Pragmatic substantiation advises that a well-choreographed consumption of collective ferocity and Pakistan-bashing have been hired by BJP for the realization of its objectives.

BJP’s repealing of Articles 370 and 35-A to effectively engross India-occupied Jammu & Kashmir and enactment of Citizen Amendment Act are the utmost demonstration of RSS long-term design.

The violence of innocent Kashmiris is not something new, it dates back since 1947 and the violence goes on.

However, it was increased from the 2008 mass-agitation in the valley.

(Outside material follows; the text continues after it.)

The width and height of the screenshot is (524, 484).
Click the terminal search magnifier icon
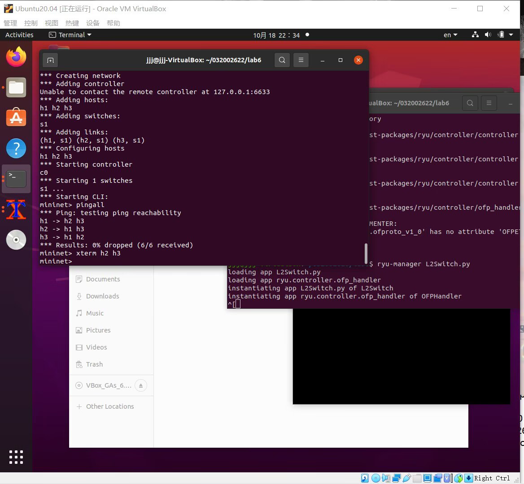pos(282,60)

After 2008, the people of Kashmir are under physical and psychological torture.

The Islamic State of Iraq and Syria (ISIS) issued an India centric propaganda material called Voice of Hind in early 2020.

Majoritarian violence against Indian Muslims is not only a different stream of ideological extremist violence in itself, but also alienates a community from the rest of society, and has the power to radicalize the youth towards terrorism or extremism, thereby exacerbating the threat of jihadi violence in the country.

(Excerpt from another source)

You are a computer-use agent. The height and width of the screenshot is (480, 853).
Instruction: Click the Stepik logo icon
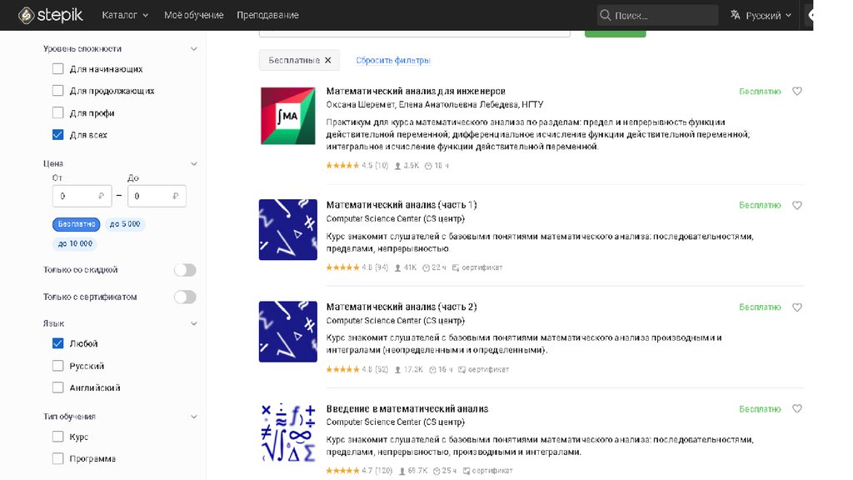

The trend towards Ghar Wapsi reconversions and cultural as well as political implications of this tendency cannot be understood independent of the current political climate of the country and its traditional stance with regard to the interface between religion and politics.

BJP government, which came into power in 2014 headed by Hindutva icon Narendra Modi with a campaign slogan: ‘Toilets first, temples second.

’ Illustration on Gandhi’s philosophy and legacy some 150 years after his birth, Swachh Bharat or Clean India is a monumental project with sweeping programs, propaganda, and political agendas.

Gandhi famously said ‘sanitation is more important than independence’ and Modi has leveraged that sentiment to fuel everything from urban renewal and heritage gentrification to outsourcing controversial corporate-funded infrastructures within World Heritage properties.

India’s vast archaeological and historic legacy is now being marketed, tendered, auctioned, and ‘adopted’ by corporations within a neoliberal strategy that leverages the past for the future.

And while it is easy to cynically caricature these moves, it is more difficult to offer pragmatic alternatives for a nation of 1.3 billion people, millions of whom are without basic services like water and sanitation.

It is evident that this “homecoming” then becomes a multi-layered process; one that sees transformation of citizen-body from a subject into an object of law, shift of focus from individual to community as primary actor, and evolution of ‘conversion’ from a momentary shift of identity to a long drawn out process of change.

When these processes and spaces of grey are facilitated by those in power, it would seem, is when religious conversion can be described in language of “Homecoming”.

Either loved or loathed, VS Naipaul wrote in his musings on Gandhi, the imputed father of cleanliness campaign, that toilets must be reconsidered in broader context of colonialism and civilization: ‘Sanitation was linked to caste, caste to callousness and inefficiency and a hopelessly divided country, division to weakness, weakness to foreign rule’.

But an unclean public domain still persists, Rodrigues contends, precisely because of inadequate response to that untouchability, to caste prejudice, discrimination, and indignity.

Indeed, by denouncing public filth, Gandhi was also denouncing ‘structures and social relations that reproduced filth’.

Today, BJP effectively appropriated Gandhi’s nationalist, anti-colonial emancipatory rhetoric for its own brand of government mentality.

Gandhi, Clean India, and heritage have all been leveraged in a recombinant civic adoption campaign to liberalize the past.

Another point of contention is that the nexus of ‘temples and toilets’ programming is not intended to address basic needs of ordinary people but rather those of fee-paying tourists and to promote burgeoning, branded international industry.

—The writer is a regular contributor based in Islamabad.